I recently upgraded both to Snow Leopard and to Scrivener 2. Now when I open Scrivener (and, automatically, the two projects I’m working on), something accesses my external hard drive, which dramatically slows Scrivener’s opening, because the external hard drive needs to wake from sleep then search for whatever it is. Both of my projects, however, are located on my Macbook’s internal hard drive. Any tips on how to keep Scrivener from looking (or whatever it’s doing) on my external hard drive?

Are you sure it is only Scrivener that does this? Macs have long had a problem with spinning up drives for activity that shouldn’t otherwise require their accessibility. Starting applications, saving documents, opening documents, closing applications, even sometimes just browsing on sites with a heavy use of Flash. It’s exceptionally annoying if you have a disc in the optical drive as that has such a long spin up time.

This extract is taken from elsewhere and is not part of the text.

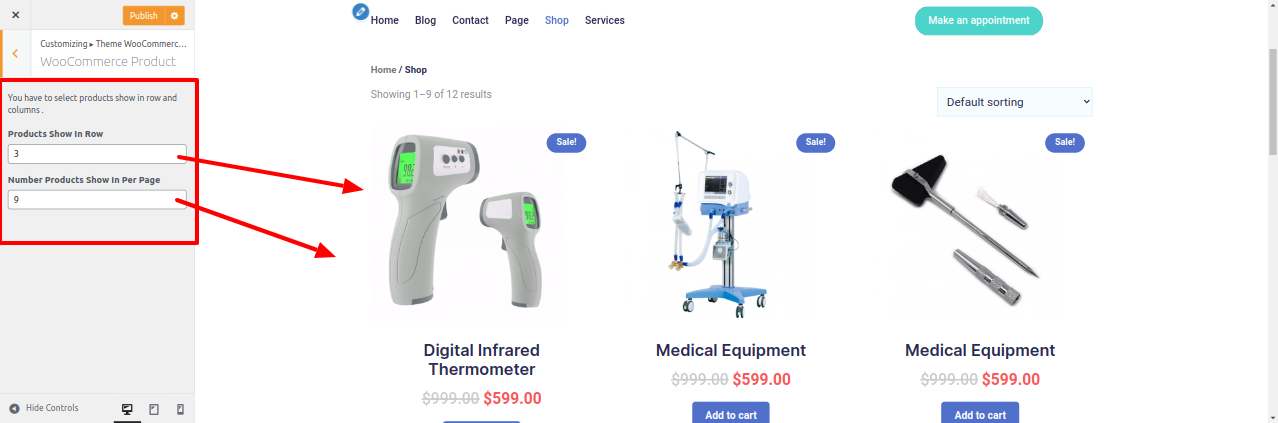Close the Customizer with the X icon
This screenshot has height=423, width=1278.
tap(15, 15)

You could check a few settings in Scrivener’s preferences. In General the scratch pad location is set, and the Backup tab for the automatic backup location. If either of those are pointing at the drive, it might help to change them to the internal drive. I suspect that normal Mac applications like Scrivener that invoke Finder activity when they start up can cause this because they attach themselves to the /Volumes directory, and so perhaps at that point OS X feels compelled to refresh /Volumes which is where devices are mounted to the filesystem.

You could also try disabling “Put the hard disk(s) to sleep when possible” in the System Preferences : Energy Saver panel. This is a sensible thing to do anyway. Modern drives are extremely power efficient (we’re talking a few dollars a year, if that, to keep it spinning instead of idling on and off) and it can really reduce the lifespan of the drive to have it ramping up and down multiple times a day; that’s a very stressful operation to the mechanism. This may not work; it depends on the external drive. Some do not respect the setting at all, and on newer versions of OS X, that setting only changes the idle to three hours instead of completely disabling it. But it’s worth a shot. It works for my externals, especially the time machine one since that gets hit once an hour anyway.

Just to add that there is no code in Scrivener that looks for hard drives or anything like it on opening or at any other time. My guess is that it is just OS X gathering data and firing up unnecessary drives, as Ioa said, although it’s strange that it would do that given that all of the paths Scrivener accesses - unless you have backups or the scratch pad set to your external drive - are local. (My own external drive is untouched while Scrivener or any other program opens, but that’s on Lion and I don’t have backups pointing to it.)

All the best,
Keith

It’s a BSD/unix thing that you are hitting. The short answer is take Ioa’s (AmberV) advice and turn off disk sleep.

The long answer is that the underlying call to the kernel to get FS path issues a read request to all mounted filesystems to validate partition tables and blah blah blah blah. No one really wants to hear this so I will stop now.

Thanks for the quick replies. I’ll give turning off disk sleep a shot. Nothing in Scrivener is pointing to the external drive (not notes, backups, or the projects themselves), and I haven’t noticed the drive spinning up on any other apps, but I’ll keep an eye out for it.

And Jaysen’s technobabble gave me a chuckle.